Zinc- doped nickel ferrite nanoparticles for ESR, hyperhtermia and thier cytotoxicity in mouse muscle fibroblast (BLO-11) and human breast cancer (MDA-MB-231) cell lines

Abstract

Spinel structured nickel ferrite (NiFe2O4) nanoparticles (NPs) are used in catalysis, magnetic, and microwave electronic devices. To study the magnetic interplay between half and above-filled d-orbitals in spinel structured transition metal cations: Fe3+ (3d5), Ni2+ (3d8), and Zn2+ (3d10), narrow size distributed, well crystallined zinc substituted NiFe2O4 magnetic nanoparticles (MNPs) were synthesized by solvothermal reflux method. Structural, morphological, magnetic, magnetic hyperthermia, and cytotoxicity properties of Zn0.15Ni0.85Fe2O4 (code: ZN1), Zn0.35Ni0.65Fe2O4 (code: ZN2), and Zn0.45Ni0.55Fe2O4 (code: ZN3) NPs were systematically studied. Both X-ray diffraction and electron diffraction profiles confirmed that all synthesized samples were crystallined in a cubic spinel structure. Further, the formation of octahedral and tetrahedral ligands in spinel structure is confirmed by Fourier transformed infrared (FTIR) spectra. In addition, metal cations and oxygen anions oxidation states were determined from X-ray photoelectron spectroscopy (XPS). Quantification of metal cations present in all samples was done by X-ray energy dispersive spectra. Macroscopic magnetic properties of NPs were studied by magnetometer and microscopic magnetic properties were studied by electron spin resonance (ESR) spectra.
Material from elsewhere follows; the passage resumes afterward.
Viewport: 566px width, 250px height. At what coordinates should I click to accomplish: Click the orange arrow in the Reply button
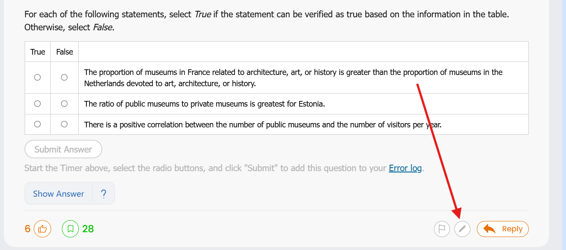coord(489,229)
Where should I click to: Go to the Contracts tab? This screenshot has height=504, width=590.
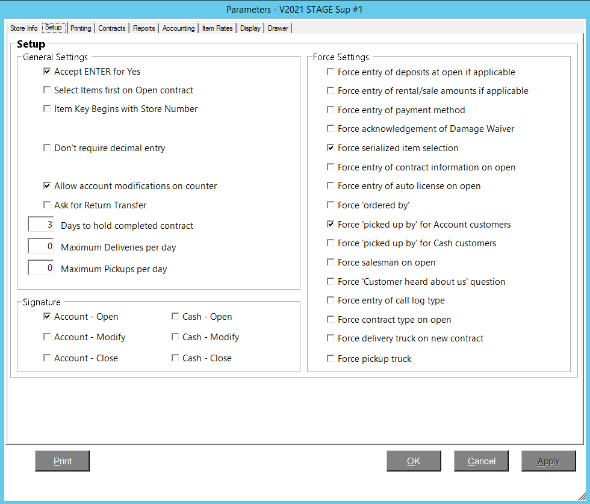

Superparamagnetic hyperthermia (SPMH) properties of NPs were studied by adiabatic hyperthermia curves using an induction heater. Biocompatibility properties of all NPs were studied by cell viability-based cytotoxicity assay on (BLO-11) mouse muscle fibroblast and (MDA-MB-231) human breast cancer cell lines. The above studies revealed that Zn2+ substitution initially enhances saturation mass magnetization (Ms) of NiFe2O4 and then reduces Ms when Zn2+ concentration is> 30 % due to zero octahedral site preference energy of Zn2+ and reduced superexchange strength in octahedral sublattice. This influences magnetic hyperthermia and cytotoxicity properties of NPs and is described here.